To be honest, I haven't wanted to be near anyone. Ros, Ella and Zigs have all been messaging and FaceTiming me, but I'm not good company at the moment, so I don't see why I should pretend to be anything otherwise. They all know why I am feeling this way, they know about the whole hideous reason why myself and Chas are no longer together, so they're being really patient with me. Ros actually said something very sweet the other day, which of course, made me cry. She said "time will be your friend, just like I am". I know a week isn't a long time in terms of a break-up, but after the week I've just endured, I don't know if I can endure another. So as sweet as Ros was being, I really don't think that myself and time are going to be friends. I can't even bear to look at my clock in my room. If I do, I just feel angrier and angrier. It just reminds me that I've been apart from Chas for longer and longer.

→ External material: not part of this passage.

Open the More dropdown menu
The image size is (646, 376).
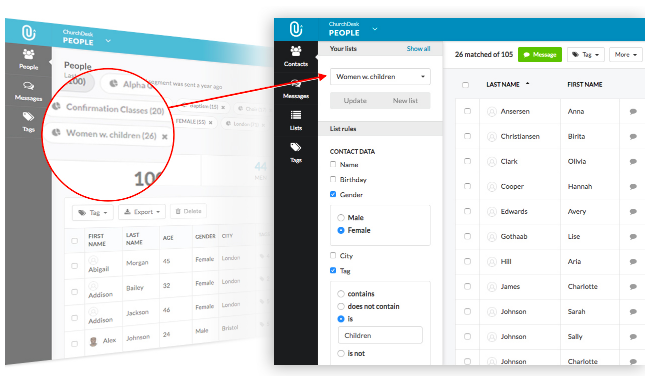625,54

I can't seem to escape any of my thoughts of him. I used to love escaping with my thoughts of him, but now, those thoughts do more harm than good. My life has become an endless circle of not being able to escape.
I can't escape my mum.
I can't escape my room.
I can't escape Chas.

Everything inside feels anaesthetised. I feel numb. Morosely numb. The days are slow and kind of detached. I know I'm lost. Incomplete. Just like I did when Anais died, I'm internalising everything. I am quiet. Getting through the days and nights as best as I can. I am feeling grief, I know that. It might be for a completely different reason, but grief doesn't care about the reason for its manifestation. The hole I am in is not the same hole I was in over my sister, but this hole is just as dark and just as frightening. That's why I called dad last night. I was in a bad way, and the only person I wanted to talk to, was him. Until that phone call, he had been oblivious to my heartbreak, including the reason for it. I don't know why I kept it from him. It had been incredibly hard to confide in Ros and Ella, I knew that it would have been so much harder to confide in my dad. And in some strange way, I wanted to protect him for a little while longer. I know he still loves my mum, and I didn't want him to know that she was now with someone else. I didn't want him feeling anything to like how I do about Chas. It's a cruel kind of pain. An endless pain. No, I didn't want dad feeling that. He's been working as well, travelling up to Scotland in his truck, so I always worry about him when he's covering such long distances. However, he had called me a few times, and I kept ignoring him. I knew that if I heard his voice, I would fall apart. So wrongly, I ignored him. Then he called mum, who sternly said that it was one thing to ignore her, quite another to ignore him. She also went on to say that if I didn't want to tell him about what was going on, that she would. There was so much chaos in my head last night, that my hurting thoughts and my hurting heart, had me calling my dad very late in the evening. I was so upset, I don't think any of my sobbing sentences actually made much sense to him. In the end, dad had to hang up. He needed to find somewhere to safely park his lorry, so we could talk everything out. For nearly an hour, we did. We talked. I cried some more. And dad listened. I can't say I feel better about telling him the truth, because just like it has me, the truth has hurt my dad. I heard the shock and disappointment in his voice. I heard the sadness he felt over realising that he and mum really were over. I think a part of him had always hoped that they might have found their way back to one another again, but Rob Summers has snuffed out that hope.